Bonn – Der Jahreswechsel hat die Bonner Feuerwehr auch in diesem Jahr stark gefordert. Zwischen 21 Uhr am Silvesterabend und 4 Uhr am Neujahrsmorgen rückten die Einsatzkräfte zu insgesamt 55 Brandeinsätzen aus. Damit bewegten sich die Zahlen erneut auf einem hohen Niveau.

Bei den meisten Einsätzen handelte es sich um kleinere Brände. Vor allem brennende Mülltonnen und Container beschäftigten die Feuerwehr im gesamten Stadtgebiet. Ursache waren in vielen Fällen unsachgemäß gezündete Feuerwerkskörper.

Gegen 0.48 Uhr wurde ein gemeldeter Gebäudebrand im Stadtteil Röttgen ausgelöst. Vor Ort stellte sich jedoch heraus, dass lediglich ein Baum vor dem Gebäude Feuer gefangen hatte. Der Brand war bereits vor Eintreffen der Feuerwehr gelöscht, sodass nach einer kurzen Kontrolle kein weiteres Eingreifen notwendig war.

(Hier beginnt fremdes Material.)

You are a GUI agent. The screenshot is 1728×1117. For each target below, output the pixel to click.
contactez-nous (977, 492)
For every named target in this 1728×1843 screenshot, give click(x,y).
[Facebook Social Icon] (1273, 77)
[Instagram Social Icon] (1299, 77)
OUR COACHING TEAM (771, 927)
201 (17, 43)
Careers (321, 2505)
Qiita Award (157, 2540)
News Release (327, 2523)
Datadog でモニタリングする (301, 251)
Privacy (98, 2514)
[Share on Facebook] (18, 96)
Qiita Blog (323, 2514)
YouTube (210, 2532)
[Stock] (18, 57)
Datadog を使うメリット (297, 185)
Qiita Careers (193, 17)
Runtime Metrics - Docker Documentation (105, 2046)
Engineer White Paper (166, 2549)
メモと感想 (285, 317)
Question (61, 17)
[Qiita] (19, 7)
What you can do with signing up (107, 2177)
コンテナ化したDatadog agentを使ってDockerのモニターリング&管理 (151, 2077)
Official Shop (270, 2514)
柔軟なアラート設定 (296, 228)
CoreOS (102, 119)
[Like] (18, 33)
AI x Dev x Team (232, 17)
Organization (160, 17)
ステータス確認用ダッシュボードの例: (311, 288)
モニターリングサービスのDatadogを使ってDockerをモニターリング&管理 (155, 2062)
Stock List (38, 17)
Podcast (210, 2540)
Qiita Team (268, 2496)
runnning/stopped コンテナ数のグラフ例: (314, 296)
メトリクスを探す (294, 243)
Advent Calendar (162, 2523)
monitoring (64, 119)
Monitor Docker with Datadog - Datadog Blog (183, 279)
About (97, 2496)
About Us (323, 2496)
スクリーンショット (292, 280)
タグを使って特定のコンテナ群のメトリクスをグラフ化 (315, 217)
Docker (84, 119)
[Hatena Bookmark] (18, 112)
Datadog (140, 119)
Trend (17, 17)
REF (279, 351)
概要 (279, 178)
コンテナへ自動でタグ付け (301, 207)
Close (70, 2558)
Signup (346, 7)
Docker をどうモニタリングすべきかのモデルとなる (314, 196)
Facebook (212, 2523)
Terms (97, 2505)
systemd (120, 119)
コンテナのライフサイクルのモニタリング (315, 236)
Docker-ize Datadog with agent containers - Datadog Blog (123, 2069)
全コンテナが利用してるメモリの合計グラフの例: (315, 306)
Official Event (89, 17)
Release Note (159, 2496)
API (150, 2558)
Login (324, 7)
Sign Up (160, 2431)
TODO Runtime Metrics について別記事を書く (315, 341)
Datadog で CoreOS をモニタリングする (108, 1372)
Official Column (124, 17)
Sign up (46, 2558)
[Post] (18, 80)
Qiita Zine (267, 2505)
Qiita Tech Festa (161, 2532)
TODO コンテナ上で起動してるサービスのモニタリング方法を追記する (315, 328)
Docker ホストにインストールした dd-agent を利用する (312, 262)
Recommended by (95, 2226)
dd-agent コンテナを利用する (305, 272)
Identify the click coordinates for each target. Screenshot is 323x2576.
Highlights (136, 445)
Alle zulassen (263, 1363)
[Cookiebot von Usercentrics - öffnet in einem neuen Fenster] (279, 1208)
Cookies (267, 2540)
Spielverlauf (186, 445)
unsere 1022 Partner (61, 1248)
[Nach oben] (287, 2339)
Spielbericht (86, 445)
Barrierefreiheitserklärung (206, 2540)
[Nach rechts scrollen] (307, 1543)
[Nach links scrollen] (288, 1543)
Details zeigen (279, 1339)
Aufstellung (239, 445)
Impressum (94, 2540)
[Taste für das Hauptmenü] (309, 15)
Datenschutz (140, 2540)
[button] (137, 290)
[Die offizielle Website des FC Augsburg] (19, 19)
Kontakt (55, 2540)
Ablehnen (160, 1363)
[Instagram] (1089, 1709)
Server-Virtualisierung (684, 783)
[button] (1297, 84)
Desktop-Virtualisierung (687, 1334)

Ernsthafter war ein Einsatz um 1.43 Uhr in Bonn-Limperich. Dort stand eine Garage an einem Wohngebäude in Brand. Rauch und Flammen bedrohten angrenzende Wohnungen, weshalb mehrere Wohnräume kontrolliert werden mussten. Teilweise kam es zu Raucheintritt, der mit Lüftern beseitigt wurde. Verletzt wurde niemand. Die Nachlöscharbeiten dauerten bis etwa 3 Uhr an.

Kurz nach 2 Uhr brannte in Bonn-Beuel ein Container an einem ehemaligen Schulgebäude in der Neustraße. Das Feuer griff auf den Kellerbereich über. Durch einen gezielten Löschangriff von außen und im Innenbereich konnte der Brand rasch unter Kontrolle gebracht werden. Auch hier gab es keine Verletzten. Der Einsatz war nach rund einer Stunde beendet.

Ein Alarm der automatischen Brandmeldeanlage im Parkdeck des Bonner Stadthauses entpuppte sich gegen 3 Uhr als Fehlalarm.

Als besondere Einsatzschwerpunkte erwiesen sich in dieser Silvesternacht die nördlichen Stadtteile Tannenbusch und Dransdorf. Dort kam es wiederholt zu Bränden von Unrat auf der Straße. Zudem wurden die Einsatzkräfte durch größere Personengruppen massiv behindert. Feuerwehrfahrzeuge und Einsatzkräfte wurden gezielt mit Feuerwerkskörpern und Böllern beworfen. Das Löschen der Brände war nur unter massivem Polizeischutz möglich. Dank der Absicherung der Einsatzstellen und eines zurückhaltenden Vorgehens der Feuerwehr blieben Einsatzkräfte und Fahrzeuge unversehrt.

Neben den Brandeinsätzen verzeichnete auch der Rettungsdienst ein erhöhtes Einsatzaufkommen. Fünf Menschen mussten im genannten Zeitraum wegen Verletzungen durch Feuerwerkskörper behandelt werden.

Insgesamt waren in der Silvesternacht rund 150 Einsatzkräfte von Berufs- und Freiwilliger Feuerwehr sowie Hilfsorganisationen im Einsatz. Der Rettungsdienst wurde mit vier zusätzlichen Rettungswagen verstärkt, zudem standen zusätzliche Führungsdienste und Leitstellendisponenten bereit.